Directions: Among the entries, find the lines with the string "agent" and report them.

** Given records follows **

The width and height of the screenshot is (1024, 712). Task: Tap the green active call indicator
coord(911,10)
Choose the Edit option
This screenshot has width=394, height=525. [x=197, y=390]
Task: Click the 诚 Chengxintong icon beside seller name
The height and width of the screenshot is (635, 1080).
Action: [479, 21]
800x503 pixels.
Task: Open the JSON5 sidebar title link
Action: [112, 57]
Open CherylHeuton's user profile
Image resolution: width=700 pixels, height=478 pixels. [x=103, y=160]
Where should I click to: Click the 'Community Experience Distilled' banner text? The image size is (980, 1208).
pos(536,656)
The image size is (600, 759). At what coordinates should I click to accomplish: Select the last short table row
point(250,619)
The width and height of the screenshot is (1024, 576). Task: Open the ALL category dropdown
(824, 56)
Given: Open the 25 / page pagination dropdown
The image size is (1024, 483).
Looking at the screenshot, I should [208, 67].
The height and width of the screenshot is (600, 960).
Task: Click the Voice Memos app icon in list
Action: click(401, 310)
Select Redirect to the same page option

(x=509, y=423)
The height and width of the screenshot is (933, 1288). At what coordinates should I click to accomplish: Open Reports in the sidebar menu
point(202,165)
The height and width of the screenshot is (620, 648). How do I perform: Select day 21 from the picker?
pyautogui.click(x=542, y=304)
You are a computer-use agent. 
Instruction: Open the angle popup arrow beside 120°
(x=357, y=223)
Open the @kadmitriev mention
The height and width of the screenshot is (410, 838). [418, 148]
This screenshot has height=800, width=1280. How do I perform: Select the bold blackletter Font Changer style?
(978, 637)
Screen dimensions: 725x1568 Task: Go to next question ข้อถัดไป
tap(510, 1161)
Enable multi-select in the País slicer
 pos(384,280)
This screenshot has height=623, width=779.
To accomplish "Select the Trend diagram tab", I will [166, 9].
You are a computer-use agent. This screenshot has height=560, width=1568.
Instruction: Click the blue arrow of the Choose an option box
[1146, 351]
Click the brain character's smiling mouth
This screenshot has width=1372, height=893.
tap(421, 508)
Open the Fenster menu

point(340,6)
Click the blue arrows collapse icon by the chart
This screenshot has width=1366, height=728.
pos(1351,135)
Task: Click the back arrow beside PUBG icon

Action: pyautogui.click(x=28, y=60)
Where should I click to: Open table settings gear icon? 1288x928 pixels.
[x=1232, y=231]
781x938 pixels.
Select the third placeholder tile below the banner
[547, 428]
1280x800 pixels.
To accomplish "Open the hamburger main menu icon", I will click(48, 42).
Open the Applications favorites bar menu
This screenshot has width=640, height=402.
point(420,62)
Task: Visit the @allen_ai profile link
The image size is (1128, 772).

** End of Given records **

Reply:
You are a computer-use agent. 
You are a computer-use agent. This screenshot has height=560, width=1568.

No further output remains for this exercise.